Abstract
The dorsal tubercle of the radius, once called Lister’s tubercle, is used as a landmark in wrist arthroscopy, wrist joint injections, and similar surgical and clinical procedures. However, there is no useful information in the reference anatomy books and literature. The aim of this study was to identify the anatomical localization of Lister’s tubercle on the dorsum of radius in relation to the radial styloid process and the ulnar notch of radius and to demonstrate the clinical and surgical importance of these relationships. We studied 20 dried cadaver radius specimens. The distances from Lister’s tubercle to the radial styloid process and to the ulnar notch were measured by using a digital micrometer caliber and the ratio of the two measures was calculated. The dorsal tubercle of the radius is variable in position and can be either closer to the radial styloid process or to the ulnar notch. The present study showed that in 11 of the radii the dorsal tubercle of the radius was nearer to the radial styloid process than the ulnar notch, while in 9 subjects it was nearer to the ulnar notch. This anatomical variation may be relevant for wrist injections, wrist artroscopy or wrist surgery.
Keywords: Distal radius fracture, extensor pollicis longus, Lister’s tubercle, screw penetration.
INTRODUCTION
Dorsal tubercle of the radius (Lister’s tubercle) is used as a landmark in wrist arthroscopy, wrist joint injections, and similar surgical and clinical procedures. However, there is no useful information in the reference anatomy books and literature [1-4].

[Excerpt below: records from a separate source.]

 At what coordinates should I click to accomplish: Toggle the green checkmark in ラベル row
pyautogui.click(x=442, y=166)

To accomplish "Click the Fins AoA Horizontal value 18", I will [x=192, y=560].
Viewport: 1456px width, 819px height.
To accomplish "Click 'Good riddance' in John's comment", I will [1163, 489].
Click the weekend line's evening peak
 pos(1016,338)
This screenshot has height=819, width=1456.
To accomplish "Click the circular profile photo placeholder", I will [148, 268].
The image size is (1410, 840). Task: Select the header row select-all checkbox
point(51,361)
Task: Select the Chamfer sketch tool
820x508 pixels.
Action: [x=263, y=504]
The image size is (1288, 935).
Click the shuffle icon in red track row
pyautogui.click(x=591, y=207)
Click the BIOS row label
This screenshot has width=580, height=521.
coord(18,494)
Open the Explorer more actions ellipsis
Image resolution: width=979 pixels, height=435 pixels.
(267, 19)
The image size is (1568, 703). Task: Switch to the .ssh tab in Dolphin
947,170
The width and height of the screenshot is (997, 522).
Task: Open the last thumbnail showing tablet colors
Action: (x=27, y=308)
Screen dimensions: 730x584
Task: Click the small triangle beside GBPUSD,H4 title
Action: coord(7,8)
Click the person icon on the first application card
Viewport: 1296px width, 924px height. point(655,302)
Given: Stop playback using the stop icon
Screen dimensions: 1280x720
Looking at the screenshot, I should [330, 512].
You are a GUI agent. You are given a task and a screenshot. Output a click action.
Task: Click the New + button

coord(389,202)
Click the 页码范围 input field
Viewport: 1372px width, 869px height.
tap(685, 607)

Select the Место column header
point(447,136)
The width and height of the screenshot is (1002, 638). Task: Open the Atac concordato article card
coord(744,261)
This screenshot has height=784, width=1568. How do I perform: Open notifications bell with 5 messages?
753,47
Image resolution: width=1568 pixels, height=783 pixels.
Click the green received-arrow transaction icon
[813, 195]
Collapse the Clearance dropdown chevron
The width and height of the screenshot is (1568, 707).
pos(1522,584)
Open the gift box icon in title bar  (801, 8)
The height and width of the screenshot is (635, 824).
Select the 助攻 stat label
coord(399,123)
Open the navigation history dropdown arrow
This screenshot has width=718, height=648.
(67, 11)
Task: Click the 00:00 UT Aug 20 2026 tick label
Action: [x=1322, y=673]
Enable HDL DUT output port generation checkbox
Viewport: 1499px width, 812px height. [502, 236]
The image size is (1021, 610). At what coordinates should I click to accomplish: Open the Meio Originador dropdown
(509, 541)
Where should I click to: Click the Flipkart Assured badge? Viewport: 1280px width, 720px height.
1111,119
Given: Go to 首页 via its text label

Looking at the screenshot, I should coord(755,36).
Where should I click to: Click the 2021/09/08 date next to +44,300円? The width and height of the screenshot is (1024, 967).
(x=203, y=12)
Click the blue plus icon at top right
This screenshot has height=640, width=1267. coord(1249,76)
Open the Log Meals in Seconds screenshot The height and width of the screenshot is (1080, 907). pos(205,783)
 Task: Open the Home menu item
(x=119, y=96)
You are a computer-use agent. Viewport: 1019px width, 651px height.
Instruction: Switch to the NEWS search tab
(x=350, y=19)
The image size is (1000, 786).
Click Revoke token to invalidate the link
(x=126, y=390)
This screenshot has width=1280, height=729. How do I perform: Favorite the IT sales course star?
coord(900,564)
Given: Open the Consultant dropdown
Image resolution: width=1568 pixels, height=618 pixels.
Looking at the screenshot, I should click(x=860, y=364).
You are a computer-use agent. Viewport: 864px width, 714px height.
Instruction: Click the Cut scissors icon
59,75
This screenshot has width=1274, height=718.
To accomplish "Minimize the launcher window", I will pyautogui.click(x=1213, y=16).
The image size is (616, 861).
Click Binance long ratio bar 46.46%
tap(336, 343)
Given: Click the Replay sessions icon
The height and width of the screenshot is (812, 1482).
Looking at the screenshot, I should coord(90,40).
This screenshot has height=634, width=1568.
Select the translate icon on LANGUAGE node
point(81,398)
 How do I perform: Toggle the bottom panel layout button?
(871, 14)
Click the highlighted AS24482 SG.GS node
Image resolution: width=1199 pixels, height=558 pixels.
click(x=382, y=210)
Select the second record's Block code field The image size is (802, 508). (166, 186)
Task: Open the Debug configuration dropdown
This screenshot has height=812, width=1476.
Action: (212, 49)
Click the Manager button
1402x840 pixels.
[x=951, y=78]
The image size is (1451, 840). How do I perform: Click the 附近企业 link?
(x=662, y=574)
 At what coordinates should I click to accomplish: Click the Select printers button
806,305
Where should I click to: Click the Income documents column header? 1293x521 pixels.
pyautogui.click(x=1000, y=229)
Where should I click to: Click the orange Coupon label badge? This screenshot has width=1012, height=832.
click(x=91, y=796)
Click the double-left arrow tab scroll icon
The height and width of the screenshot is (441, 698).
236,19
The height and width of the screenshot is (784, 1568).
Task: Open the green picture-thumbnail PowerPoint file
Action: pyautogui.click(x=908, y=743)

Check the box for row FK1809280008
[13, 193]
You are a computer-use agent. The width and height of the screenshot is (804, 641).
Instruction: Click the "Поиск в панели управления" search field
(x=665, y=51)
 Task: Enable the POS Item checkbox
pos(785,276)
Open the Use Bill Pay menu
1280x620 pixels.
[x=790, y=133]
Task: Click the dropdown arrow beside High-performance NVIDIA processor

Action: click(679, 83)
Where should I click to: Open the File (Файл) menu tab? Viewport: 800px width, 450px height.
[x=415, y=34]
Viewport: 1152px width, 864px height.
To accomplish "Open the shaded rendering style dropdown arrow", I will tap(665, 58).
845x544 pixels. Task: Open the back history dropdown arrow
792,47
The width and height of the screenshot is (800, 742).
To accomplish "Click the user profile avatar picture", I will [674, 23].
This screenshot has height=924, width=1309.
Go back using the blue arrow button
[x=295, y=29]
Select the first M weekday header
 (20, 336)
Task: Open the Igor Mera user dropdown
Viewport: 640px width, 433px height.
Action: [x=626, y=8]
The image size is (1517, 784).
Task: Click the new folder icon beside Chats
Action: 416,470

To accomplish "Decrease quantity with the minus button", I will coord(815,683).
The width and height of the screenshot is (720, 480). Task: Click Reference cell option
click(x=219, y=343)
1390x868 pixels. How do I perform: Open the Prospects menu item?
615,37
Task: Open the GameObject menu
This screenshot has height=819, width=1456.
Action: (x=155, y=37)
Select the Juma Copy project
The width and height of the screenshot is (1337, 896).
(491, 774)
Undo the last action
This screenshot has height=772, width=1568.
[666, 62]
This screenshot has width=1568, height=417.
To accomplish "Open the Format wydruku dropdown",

Besides being an anatomic landmark during surgery, there is also some clinical importance to the anatomical localization of Lister’s tubercle. For instance during volar plate fixation for distal radius fractures, when the screws are applied in unsuitable orientation and length, they may irritate the extensor pollicis longus (EPL) tendon which lies in the groove medial to the dorsal tubercle. Over a long period this may cause EPL tendon ruptures [1,5].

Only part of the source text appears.